→ TEXT EXTRACT
--- BEGIN ---
Department of Justice’s Investigation of Baltimore City Police Department
Today, we announce the outcome of the Department of Justice’s investigation of the Baltimore City Police Department (BPD). After engaging in a thorough investigation, initiated at the request of the City of Baltimore and BPD, the Department of Justice concludes that there is reasonable cause to believe that BPD engages in a pattern or practice of conduct that violates the Constitution or federal law. BPD engages in a pattern or practice of:
(1) making unconstitutional stops, searches, and arrests;
(2) using enforcement strategies that produce severe and unjustified disparities in the rates of stops, searches and arrests of African Americans;
(3) using excessive force; and
(4) retaliating against people engaging in constitutionally-protected expression.This pattern or practice is driven by systemic deficiencies in BPD’s policies, training, supervision, and accountability structures that fail to equip officers with the tools they need to police effectively and within the bounds of the federal law.
--- END ---
→ WRITTEN PROBLEM A
In the listing, from the line with "The image size is (502, 505)." up to and including the line with "coord(47,46)", swap "GUI agent" for "screen assistant" and change nothing else. Leave the pictures out of your answer.

→ DATA FOR THIS TASK
--- BEGIN ---
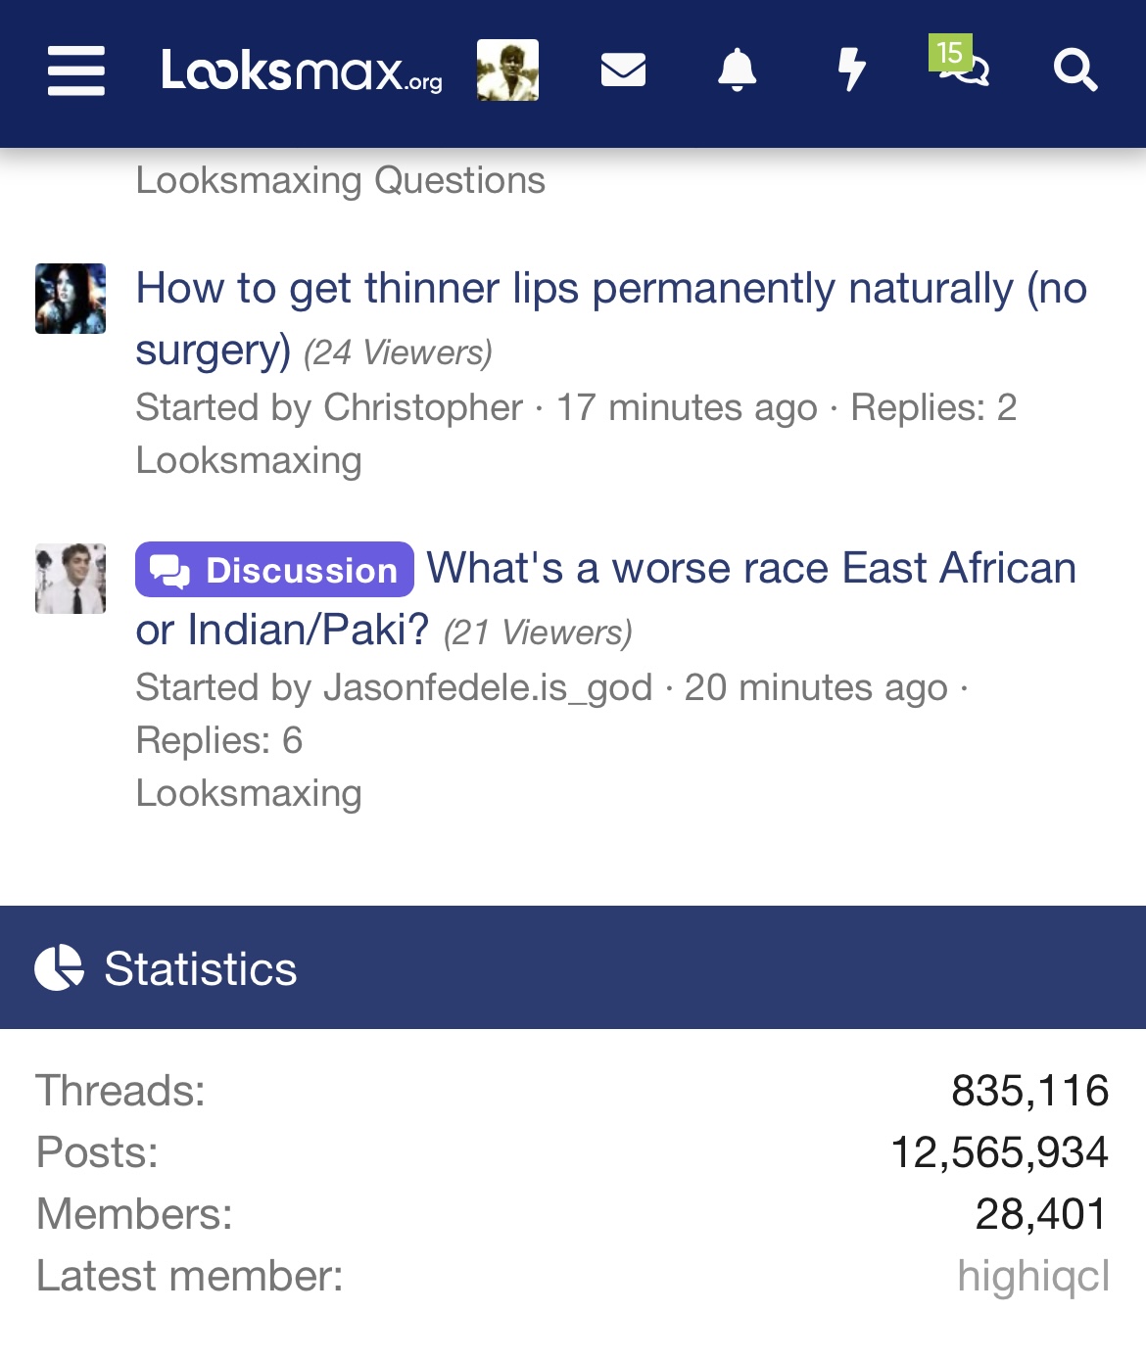This screenshot has height=1359, width=1146.
Task: Open the Looksmaxing Questions forum link
Action: pyautogui.click(x=340, y=180)
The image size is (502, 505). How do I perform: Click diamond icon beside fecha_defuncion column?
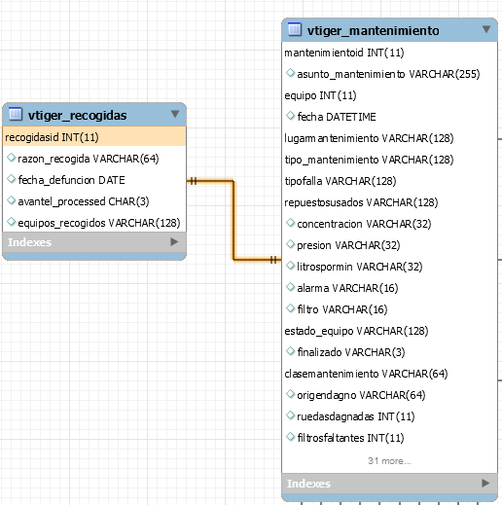tap(12, 179)
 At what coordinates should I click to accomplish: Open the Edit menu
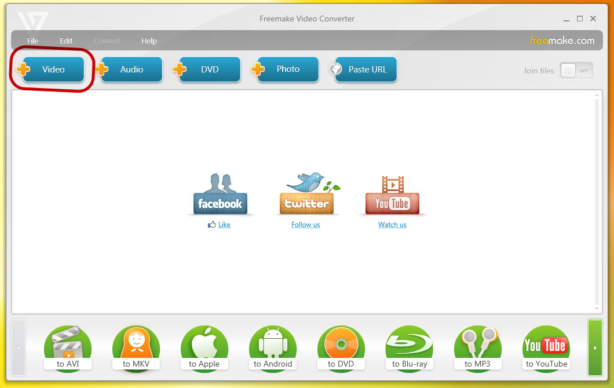coord(66,41)

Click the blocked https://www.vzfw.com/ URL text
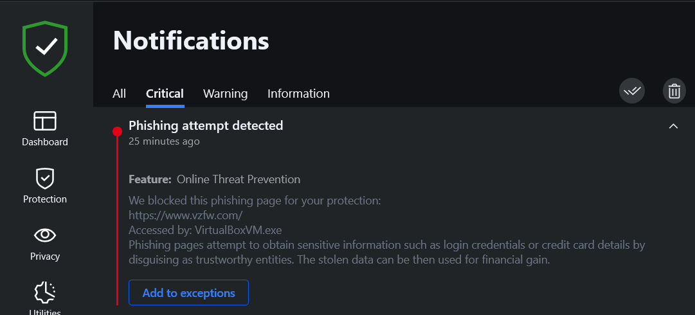tap(185, 216)
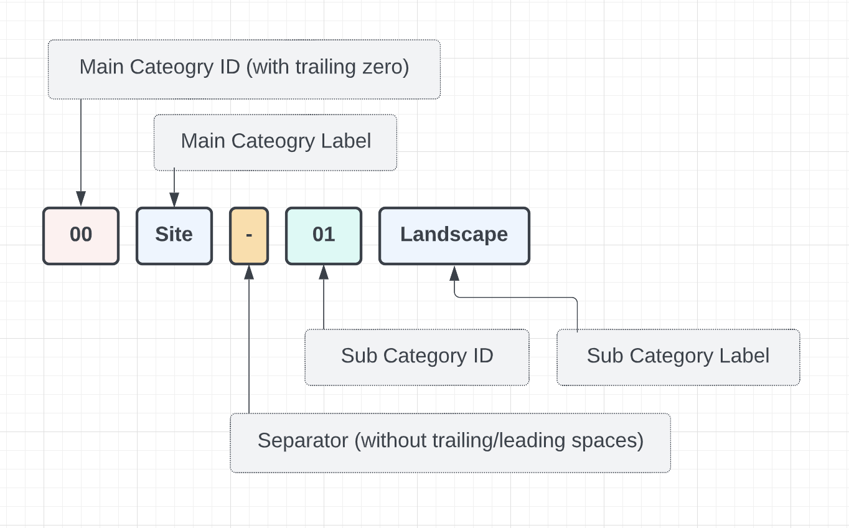Click the connector line above Sub Category ID box

324,305
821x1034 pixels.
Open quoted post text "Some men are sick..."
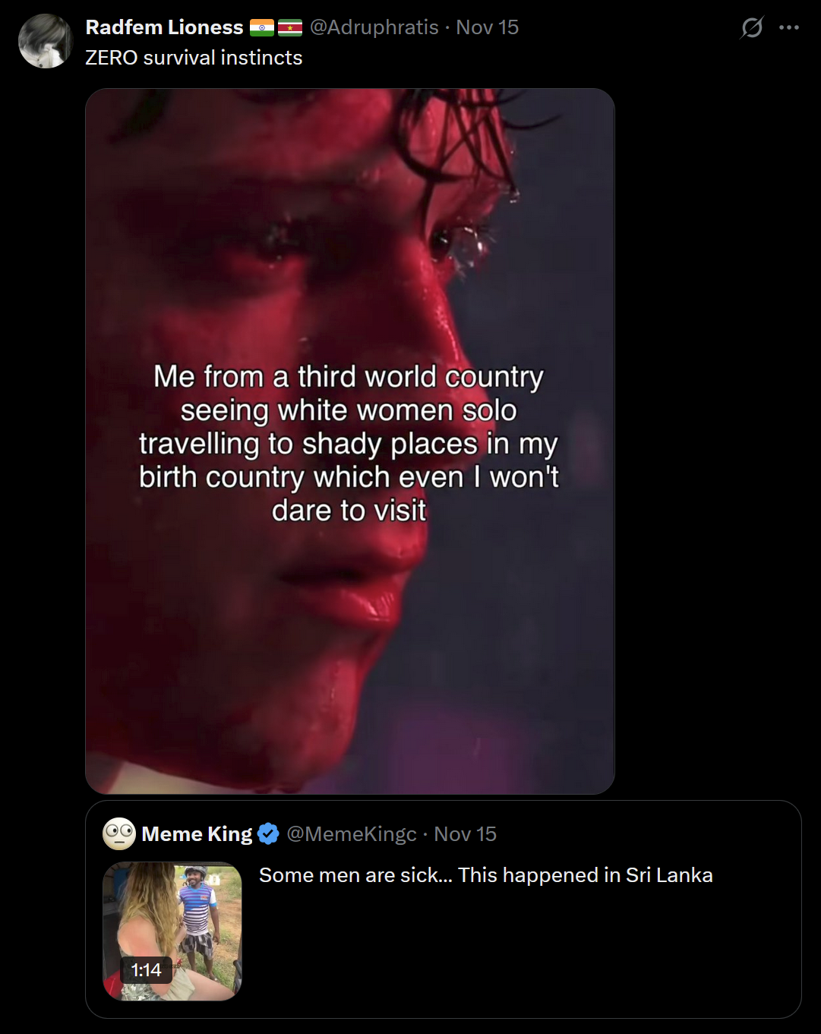click(x=485, y=875)
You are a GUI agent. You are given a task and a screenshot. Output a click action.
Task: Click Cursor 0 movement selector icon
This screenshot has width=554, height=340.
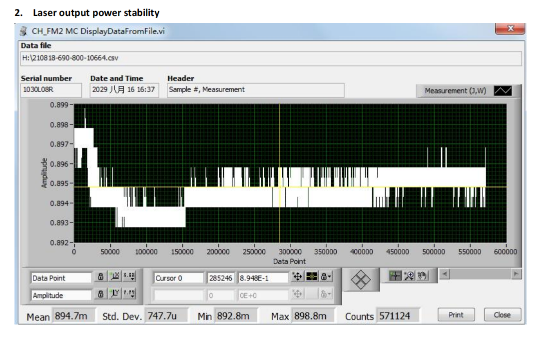click(297, 278)
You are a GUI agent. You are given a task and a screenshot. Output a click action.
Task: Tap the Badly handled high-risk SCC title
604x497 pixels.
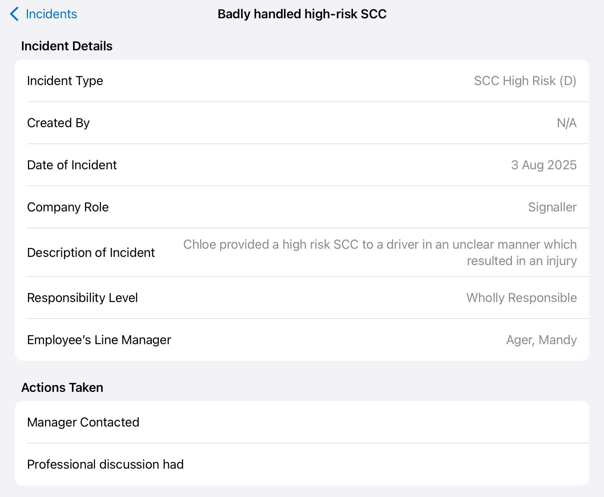tap(302, 14)
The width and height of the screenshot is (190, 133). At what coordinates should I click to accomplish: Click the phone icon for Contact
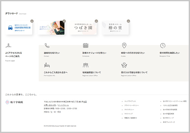coord(47,46)
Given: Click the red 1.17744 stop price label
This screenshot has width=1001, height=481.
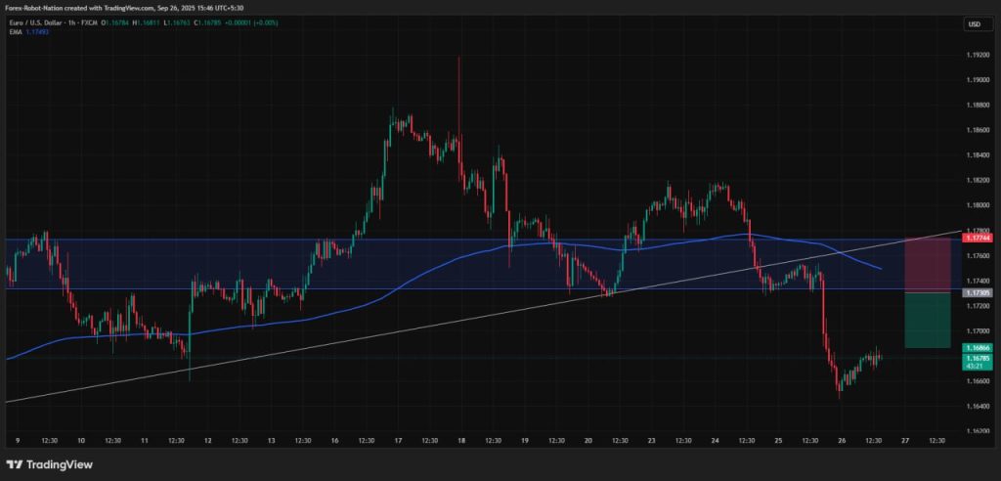Looking at the screenshot, I should pos(977,238).
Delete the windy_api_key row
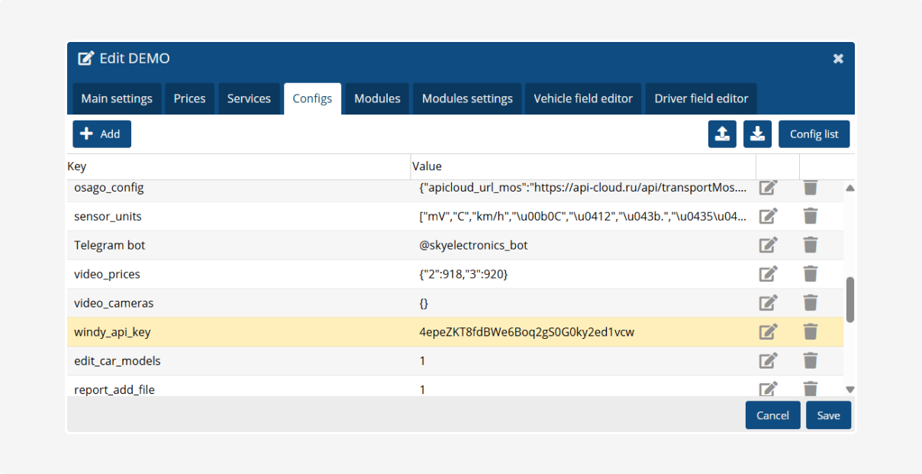Image resolution: width=922 pixels, height=474 pixels. [x=811, y=332]
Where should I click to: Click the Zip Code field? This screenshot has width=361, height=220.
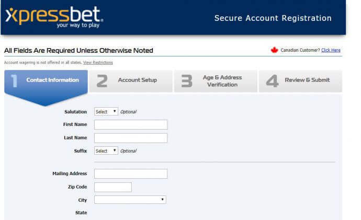[113, 187]
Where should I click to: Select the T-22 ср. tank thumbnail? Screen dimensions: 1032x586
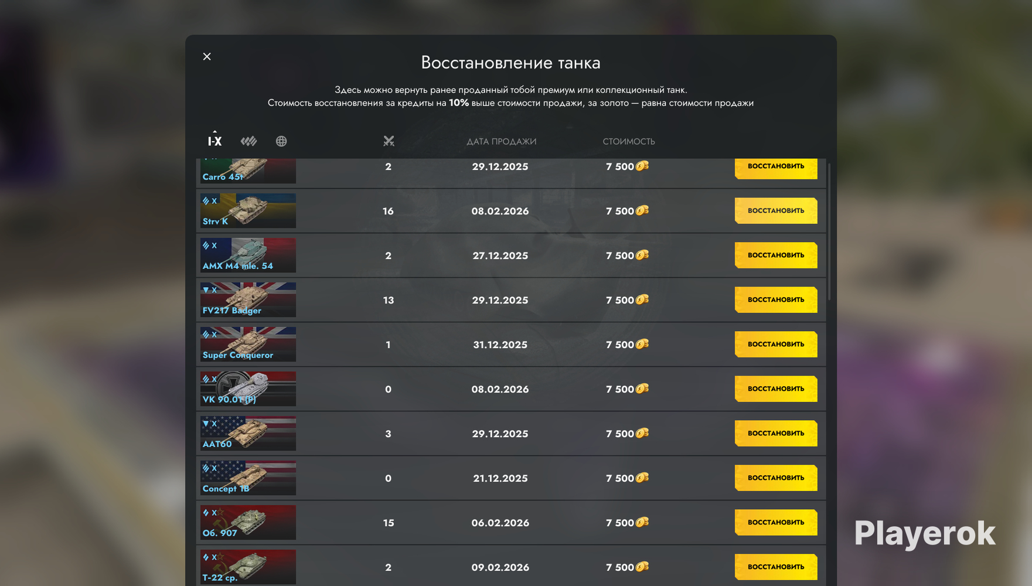[x=248, y=567]
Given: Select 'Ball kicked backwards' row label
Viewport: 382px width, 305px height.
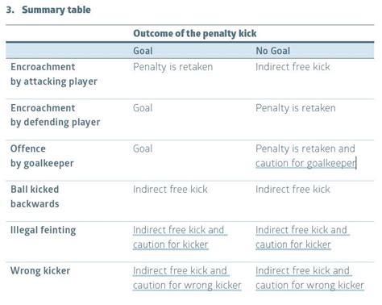Looking at the screenshot, I should point(35,197).
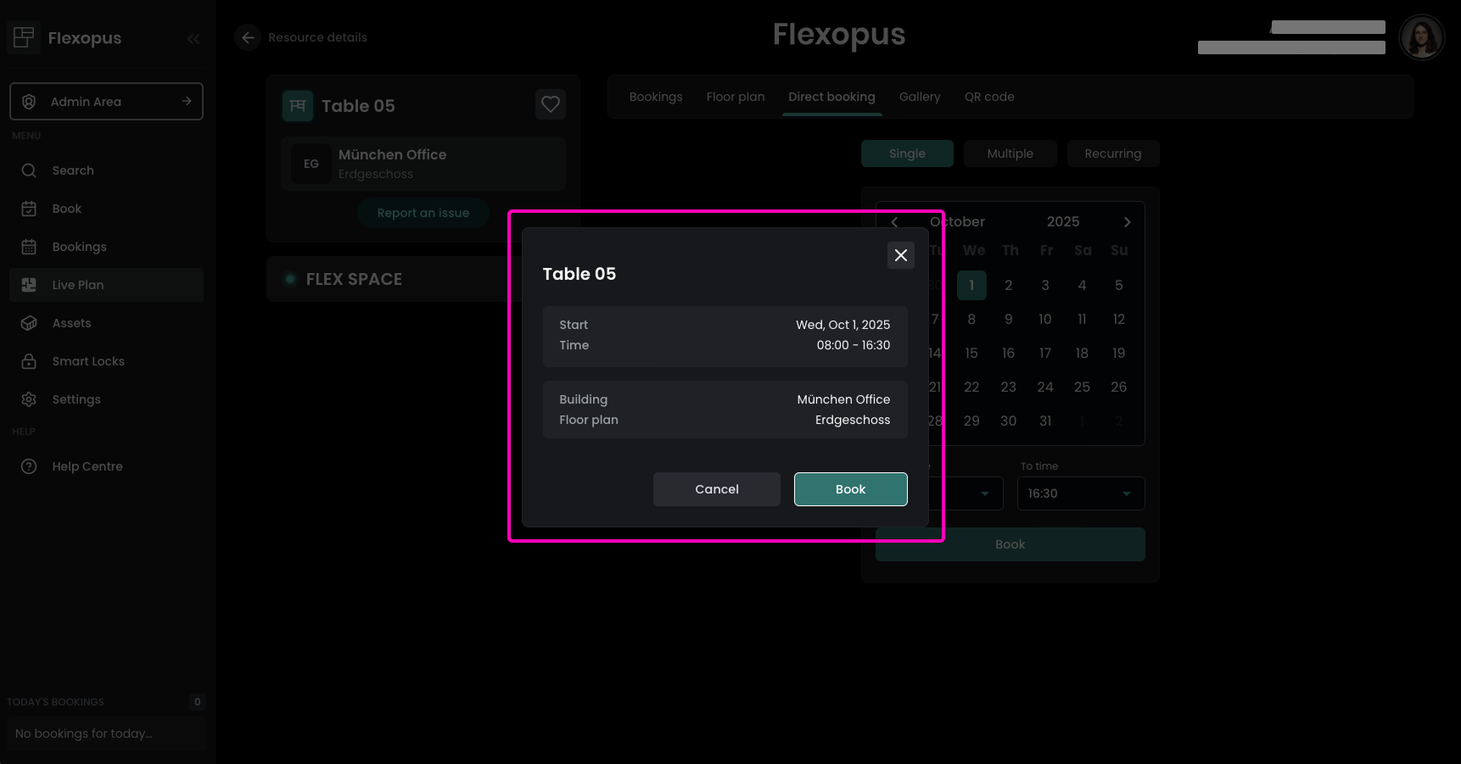The image size is (1461, 764).
Task: Select the Multiple booking mode
Action: (1010, 153)
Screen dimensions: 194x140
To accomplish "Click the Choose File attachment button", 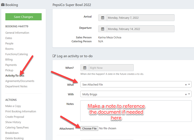I will pos(89,128).
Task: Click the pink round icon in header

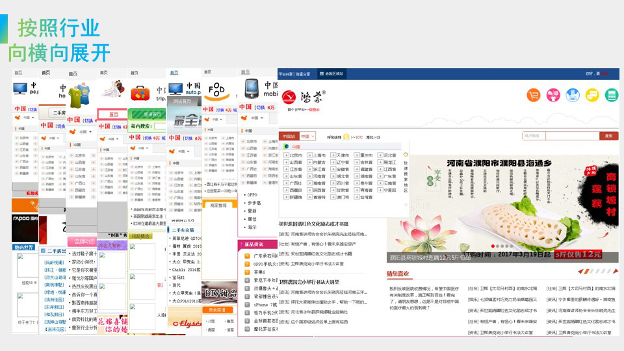Action: tap(554, 96)
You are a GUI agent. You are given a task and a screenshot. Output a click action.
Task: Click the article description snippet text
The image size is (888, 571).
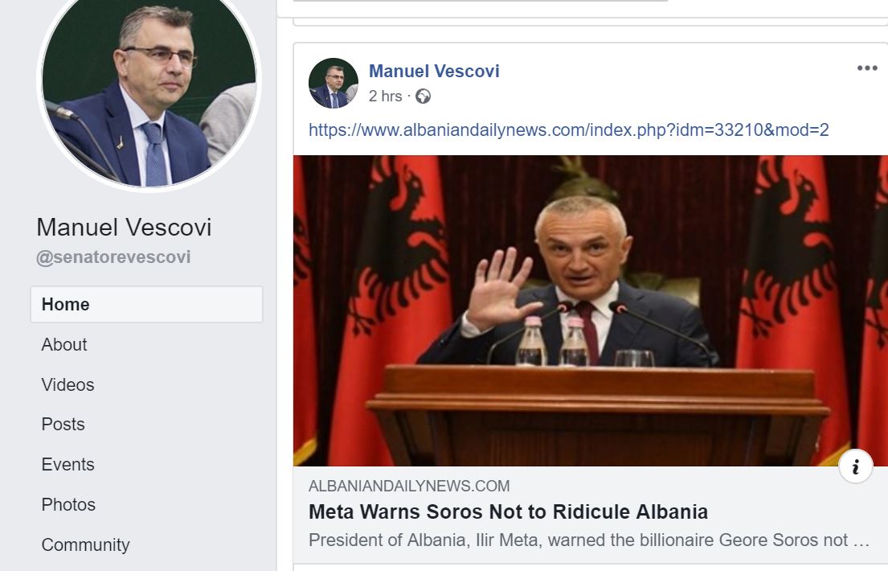coord(589,540)
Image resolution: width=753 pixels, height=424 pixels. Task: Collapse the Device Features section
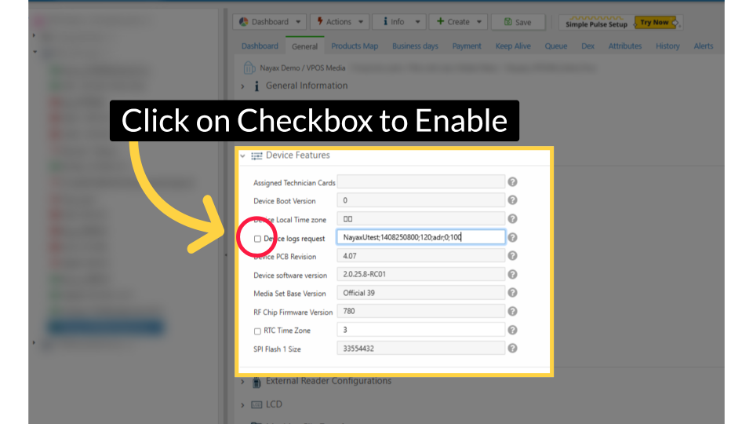(243, 155)
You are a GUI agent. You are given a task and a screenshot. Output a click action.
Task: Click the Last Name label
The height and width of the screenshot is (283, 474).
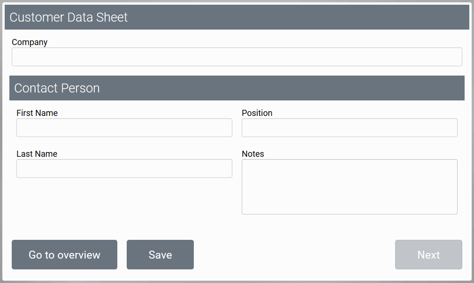coord(37,154)
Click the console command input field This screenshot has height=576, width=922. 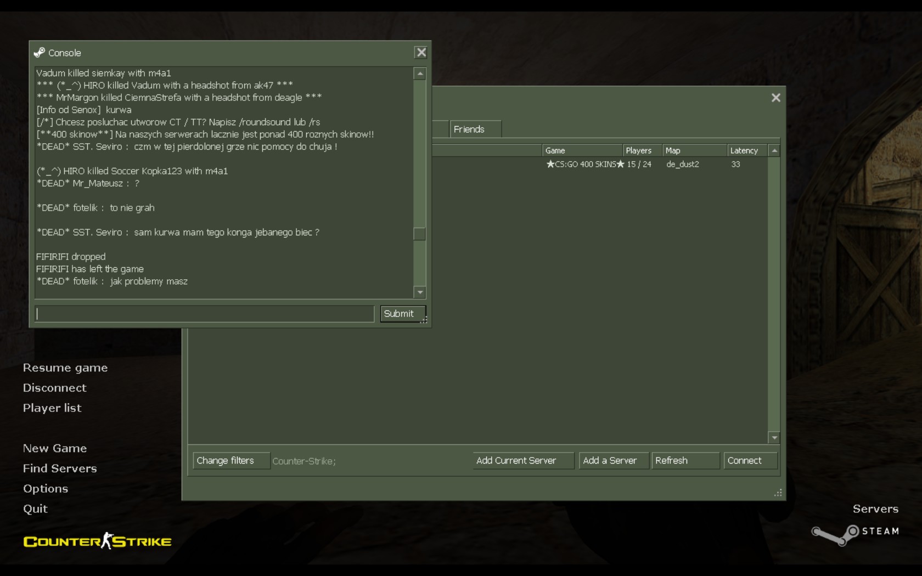[x=204, y=314]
--- END ---
→ WRITTEN PROBLEM B
According to the text on the Baltimore City Police Department investigation, what drives the department's pattern or practice of unlawful conduct?

→ EXERCISE RESPONSE A
The image size is (502, 505). How do I perform: Click diamond icon beside fecha_defuncion column?
tap(12, 179)
 At what coordinates should I click to accomplish: Open the Edit menu
coord(66,41)

Click the blocked https://www.vzfw.com/ URL text
tap(185, 216)
Click the connector line above Sub Category ID box

324,305
821x1034 pixels.
Open quoted post text "Some men are sick..."
click(x=485, y=875)
You are a screen assistant. You are given a task and a screenshot. Output a click action.
Task: Click Cursor 0 movement selector icon
This screenshot has width=554, height=340.
click(297, 278)
You are a screen assistant. You are given a task and a screenshot. Output a click action.
Task: Tap the Badly handled high-risk SCC title
604x497 pixels.
tap(302, 14)
The width and height of the screenshot is (190, 133). At what coordinates should I click to accomplish: Click the phone icon for Contact
coord(47,46)

→ EXERCISE RESPONSE B
Systemic deficiencies in BPD's policies, training, supervision, and accountability structures drive it. These deficiencies fail to give officers the tools they need to police effectively and within the bounds of federal law.